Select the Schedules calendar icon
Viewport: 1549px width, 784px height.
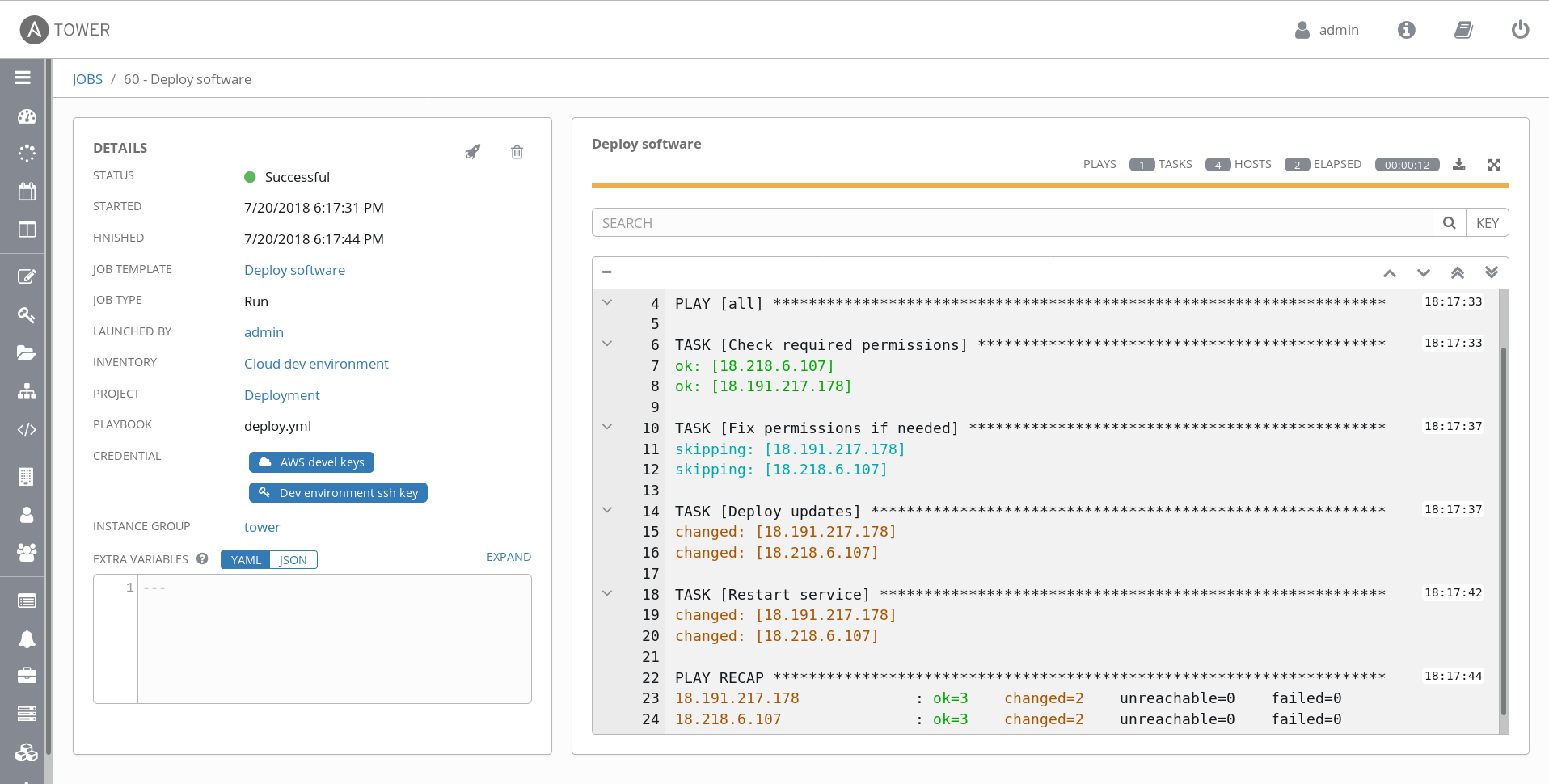point(27,192)
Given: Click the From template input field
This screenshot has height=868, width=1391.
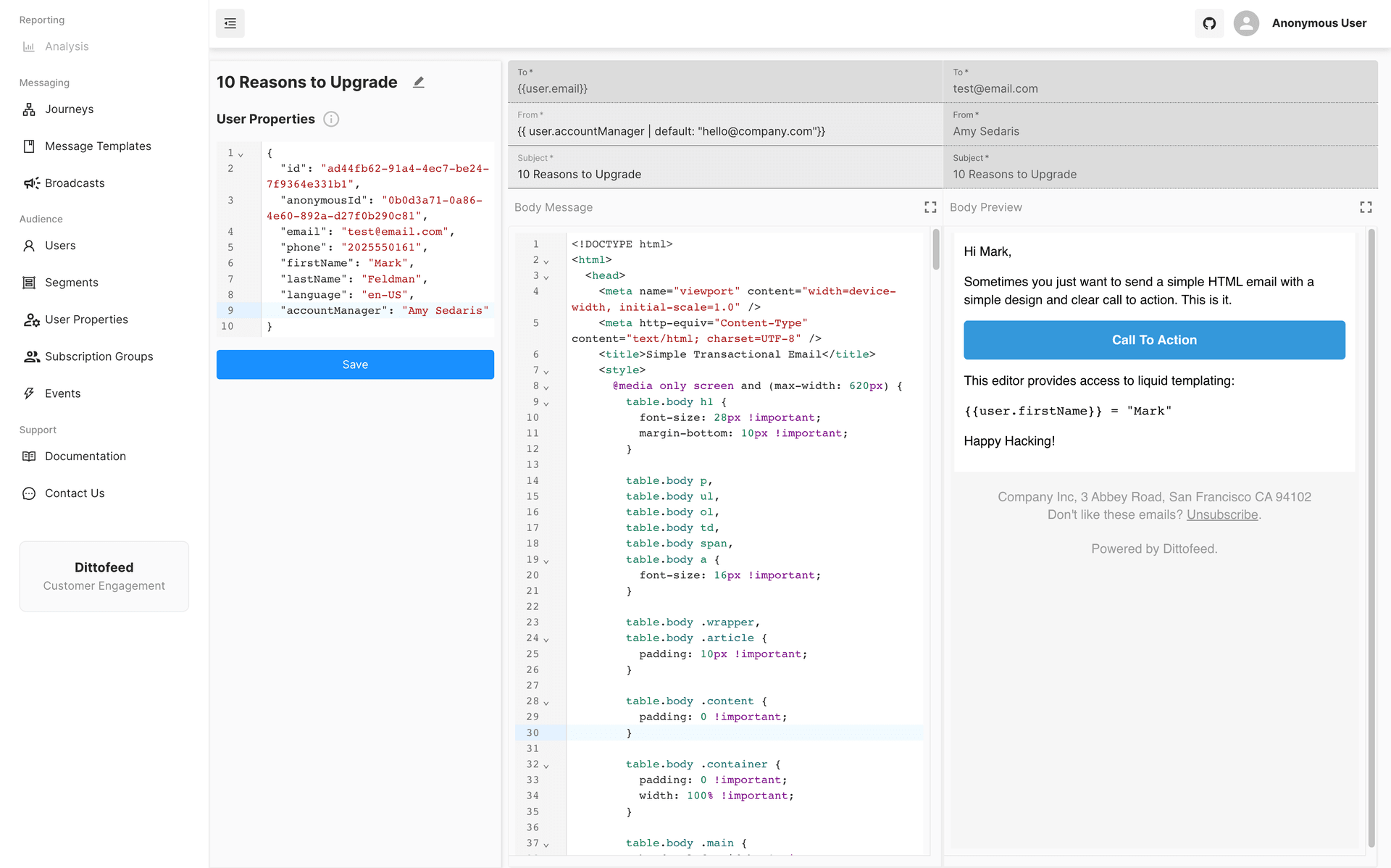Looking at the screenshot, I should pos(724,131).
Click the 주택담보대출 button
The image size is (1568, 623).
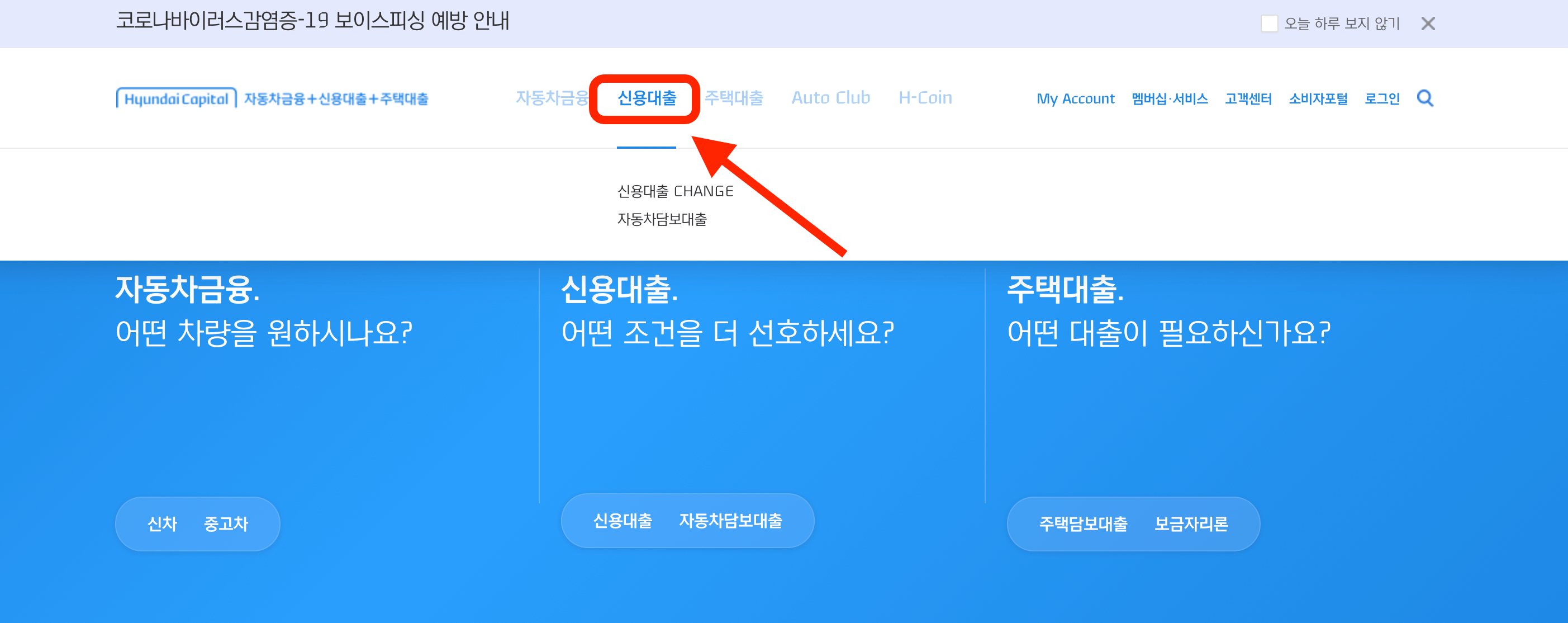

-.-.-

▶ **HOW TO COMPLETE THIS TASK**
Give every entry above again, exactly, and keep all pictures out of it.

▶ **RESPONSE FOR THIS EXERCISE**
Select the Schedules calendar icon
Viewport: 1549px width, 784px height.
point(27,192)
Given: Click the From template input field
This screenshot has height=868, width=1391.
Looking at the screenshot, I should pos(724,131).
Click the 주택담보대출 button
The image size is (1568, 623).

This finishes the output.